▶ 抜き出した文章:

========================

さらに各月1日の人口で割り10万にあたりの死亡率を計算した。これは人口の変化による影響を排除するためである[1]。また、これにより都市間の比較も可能になる[2]。

さて2020年の死亡率(赤の実線)では、札幌市も旭川市もともに3月、4月で平年(黒の点線)を上回っている。その後5月には平年並みになり、6月には再び死亡率が増加している。この増加分は2013年−2019年の各月ごとに計算した標準偏差を上回っている。さらに人口規模も大きい都市を扱っているため統計誤差も小さく、この超過死亡は今年に特有のものと考えられる。
今後、感染症研究所などにより死亡原因の調査が進みこの超過死亡の発生の原因が明らかになると思うが、現状ではCOVID-19による影響と考えるのが妥当であろう。
また、5月に死亡数が抑えられているのは外出自粛要請の結果であると考えられる。この傾向は多くの大都市に見られている。

6月には感染者の報告が減っていたにも関わらず、すでに死亡数の報告が増加していることは不気味な兆候である。
これはすでに6月には感染が広がり始めていて、それが検知されなかった可能性が考えられる。ごく最近のように若年層の場合症状が出た場合、比較的よく検知される可能性が高い。そう考えると高齢者の間ではすでに6月中には感染が広がっていた可能性ある。死亡数の増加は10−20%程度であるから、体感ではなかなか気が付きにくいかもしれない。

========================

▶ 項目一覧:
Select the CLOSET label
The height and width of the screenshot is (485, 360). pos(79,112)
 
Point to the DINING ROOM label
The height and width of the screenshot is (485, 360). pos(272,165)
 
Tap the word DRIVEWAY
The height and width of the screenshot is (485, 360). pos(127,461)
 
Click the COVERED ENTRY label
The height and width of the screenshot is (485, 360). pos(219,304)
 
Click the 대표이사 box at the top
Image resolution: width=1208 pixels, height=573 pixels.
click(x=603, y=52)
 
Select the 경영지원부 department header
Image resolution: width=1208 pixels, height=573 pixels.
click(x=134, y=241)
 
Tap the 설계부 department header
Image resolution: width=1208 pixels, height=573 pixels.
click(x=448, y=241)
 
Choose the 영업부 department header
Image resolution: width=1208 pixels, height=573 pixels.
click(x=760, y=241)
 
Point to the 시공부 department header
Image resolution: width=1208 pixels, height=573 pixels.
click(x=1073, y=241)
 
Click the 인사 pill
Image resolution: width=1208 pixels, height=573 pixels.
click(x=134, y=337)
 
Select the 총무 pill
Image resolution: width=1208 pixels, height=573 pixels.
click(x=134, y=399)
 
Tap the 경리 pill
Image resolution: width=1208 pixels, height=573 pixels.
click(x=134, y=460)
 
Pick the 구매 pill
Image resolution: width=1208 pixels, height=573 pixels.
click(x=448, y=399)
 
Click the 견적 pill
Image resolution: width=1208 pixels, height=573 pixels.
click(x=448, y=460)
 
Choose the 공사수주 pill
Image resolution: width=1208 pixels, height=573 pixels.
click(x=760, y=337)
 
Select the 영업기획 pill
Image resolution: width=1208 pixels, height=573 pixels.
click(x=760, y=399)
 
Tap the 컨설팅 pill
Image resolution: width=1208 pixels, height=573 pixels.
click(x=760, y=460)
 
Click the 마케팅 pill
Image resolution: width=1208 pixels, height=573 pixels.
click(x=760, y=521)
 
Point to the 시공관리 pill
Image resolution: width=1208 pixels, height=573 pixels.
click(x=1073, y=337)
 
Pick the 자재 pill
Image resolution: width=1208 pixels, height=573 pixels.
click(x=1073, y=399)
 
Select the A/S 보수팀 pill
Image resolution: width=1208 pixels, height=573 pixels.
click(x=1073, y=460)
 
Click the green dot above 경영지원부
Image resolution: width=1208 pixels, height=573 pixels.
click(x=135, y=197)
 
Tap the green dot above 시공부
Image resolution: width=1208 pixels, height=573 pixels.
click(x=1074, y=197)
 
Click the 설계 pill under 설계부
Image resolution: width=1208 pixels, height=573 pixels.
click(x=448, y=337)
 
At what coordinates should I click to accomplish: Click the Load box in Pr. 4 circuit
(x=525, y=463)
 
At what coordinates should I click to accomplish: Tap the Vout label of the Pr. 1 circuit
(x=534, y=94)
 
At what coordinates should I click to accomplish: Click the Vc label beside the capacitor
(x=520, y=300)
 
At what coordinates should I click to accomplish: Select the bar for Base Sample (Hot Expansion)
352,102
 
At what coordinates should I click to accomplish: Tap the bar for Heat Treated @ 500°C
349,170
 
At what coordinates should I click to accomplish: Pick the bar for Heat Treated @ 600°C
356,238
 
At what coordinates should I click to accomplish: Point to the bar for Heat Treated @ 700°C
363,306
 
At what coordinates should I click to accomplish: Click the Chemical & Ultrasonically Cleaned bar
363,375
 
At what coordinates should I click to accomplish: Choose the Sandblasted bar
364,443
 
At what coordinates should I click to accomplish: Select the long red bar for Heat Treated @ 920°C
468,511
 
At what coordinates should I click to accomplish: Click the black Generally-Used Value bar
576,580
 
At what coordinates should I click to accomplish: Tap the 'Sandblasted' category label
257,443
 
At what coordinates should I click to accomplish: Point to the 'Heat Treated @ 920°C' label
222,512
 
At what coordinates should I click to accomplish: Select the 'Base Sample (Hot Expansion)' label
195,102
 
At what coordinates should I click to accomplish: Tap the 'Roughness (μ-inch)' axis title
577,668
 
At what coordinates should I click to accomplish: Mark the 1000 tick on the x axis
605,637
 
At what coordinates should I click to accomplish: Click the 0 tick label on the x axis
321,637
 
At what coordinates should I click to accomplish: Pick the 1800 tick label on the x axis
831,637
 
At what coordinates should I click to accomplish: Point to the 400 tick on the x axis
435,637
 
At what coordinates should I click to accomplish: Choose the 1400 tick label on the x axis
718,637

========================

▶ やること:
(a) 抜き出した文章をもとに、次の問いに答えてください。
(i) 10万人あたりの死亡率を出すとき、何で割ったか。
(ii) 5月に死亡数が抑えられたのは、何の結果と考えられているか。
(iii) 死亡数の増加はどのくらいの割合とされているか。
(b) 抜き出した文章に出てくる「○月」という形の月を、すべて挙げてください。

▶ 答え:
(a)
(i) 各月1日の人口
(ii) 外出自粛要請の結果
(iii) 10−20%程度

(b) 3月、4月、5月、6月